Let's go to the motor pricing. We start with France and then go to Antimo Perretta in Europe.

Patrick Cohen
CEO AXA France, AXA

If I start with France on the current year Combined Ratio of motor, what's the dynamic there? It's slightly deteriorating, mostly driven by a deterioration in loss ratio, and the loss ratio is stemming from the hail episodes we had in France. We are managing to contain the inflation, so a net of savings currently because we're used to that and we've managed this over time. We had 4%-5% inflation last year. Through insurance procurement, through the utilization rate, where we still have a lot to be achieved to steer more towards our preferred body shops, there's opportunity there as we're also scaling up our purchasing platform in terms of using spare parts, and this is paying off.

One last thing that I would say on motor, we managed to also contain the deterioration on the loss ratio by improving expense ratio. That's very important. That's something we're steering heavily in France, and that's true across the board. If you look at the combined ratio current year of AXA France, it's improving by 0.5 points, and this is driven by this expense and simplification efforts we're having across the board, whereby we're simplifying organization and we're simplifying our processes and IT. All in all, I think we will be able to pass increased rate because of the power of the brand and continue with the discipline we always had in terms of insurance procurement.

Antimo Perretta
CEO of AXA in Europe and Latam, AXA

In addition to what Patrick has said, in Europe, we have seen that we had suffered a lot from the new car immatriculations that we have seen. We had 50% less in Spain, on average in Europe, 36% less. This has meant that in the beginning of the year we had less volume. Now we're seeing that we are catching up, so that we see that we have more volume. At the same time, we're seeing the pricing that we had, higher prices that we could put on the market in Spain, higher than 5%, 6% increase in our price. On average, the claims costs above inflation, it's roughly 2% increase overall in Europe.

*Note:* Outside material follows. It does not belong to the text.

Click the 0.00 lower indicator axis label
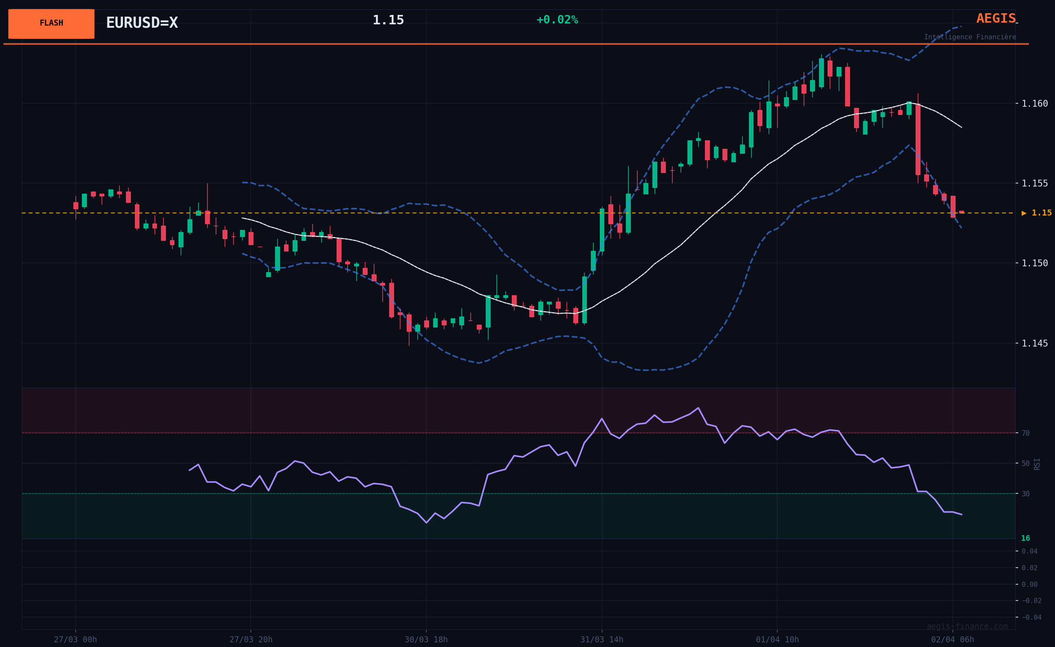 point(1029,585)
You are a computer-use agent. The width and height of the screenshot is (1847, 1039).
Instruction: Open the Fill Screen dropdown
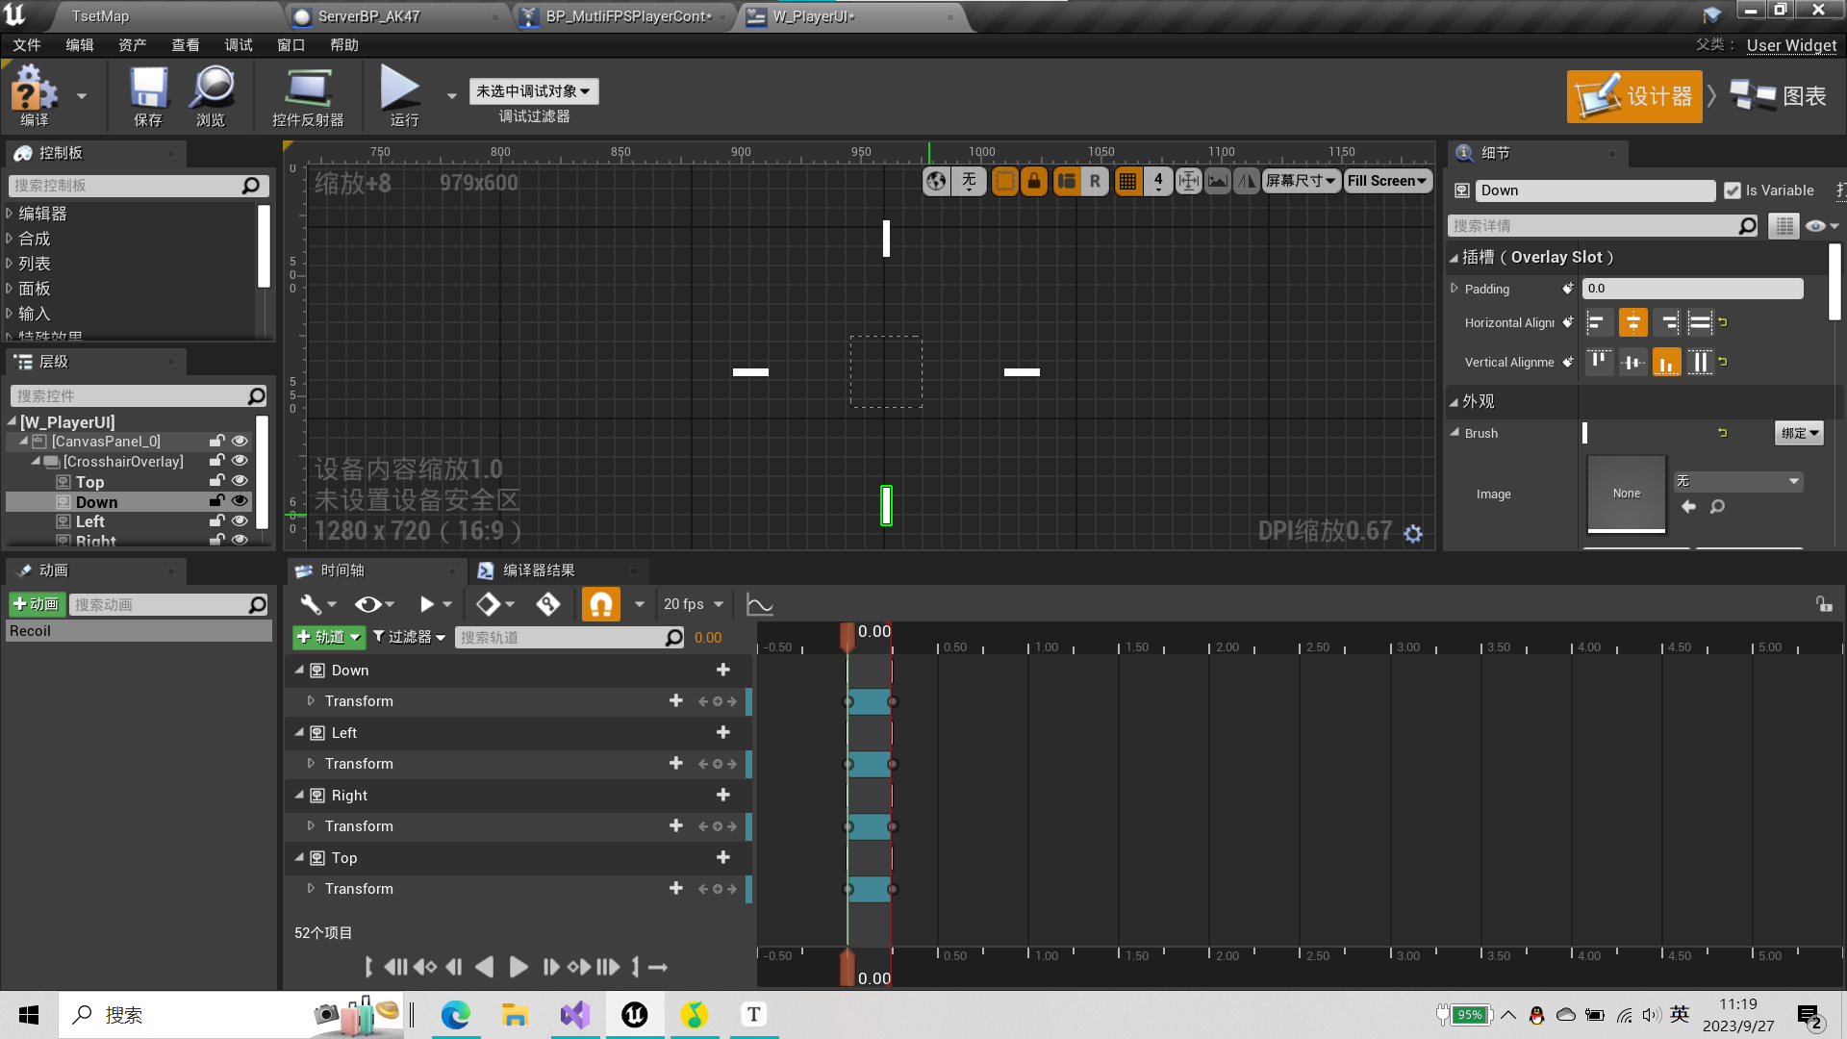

For this reason, I think we are also benefiting a little bit from the lower frequency, that helps. In some countries like Spain, the lower frequency is roughly at the level that we had before COVID. All the countries we are increasing, but less than before COVID. That helps us. What I also want to say is that in the P&C retail, we benefit a lot from the non-motor, where we increased volume, but cannot compensate the lower premium that we had in motor. Overall, I think it's a point of attention also for the second half of the year.

Thomas Buberl
Group CEO, AXA

Thank you, Antimo and Patrick. I suggest we go to the webcast because I believe there is one question on webcast.

Operator

The first and only question is from Vikram Gandhi from Societe Generale. He'd like to know, given your confidence about achieving the underlying earnings per share CAGR at the top end of 3%-7% range, can we say that should pretty much be the trajectory of dividend per share regardless of the impact of IFRS 17 implementation?

Thomas Buberl
Group CEO, AXA

Thank you. Thank you for that question, which is a challenging one. First of all, we have said we would not go into detail of IFRS 17 today. We actually need to, you know, discuss that question when we have shown you the impacts of IFRS 17 and IFRS 9 in November. It is clear, I'm repeating again also what Michael's question was very much hinted at. It is very clear that we want to continue that trajectory. We want to make sure that this trajectory will result in an attractive dividend growth that is linked to the business growth that we are having. Again, it's the final word is with the board of AXA.

When you go back, we've always followed that practice. Despite the fact that we have a change in accounting regime, we want to do everything to continue the good execution and the nice trajectory. I see that we are already beyond the time. I wanna thank you for your attendance. Thank you for the great questions, and wish those of you who haven't had a summer holiday, a great summer holiday. Thank you very much.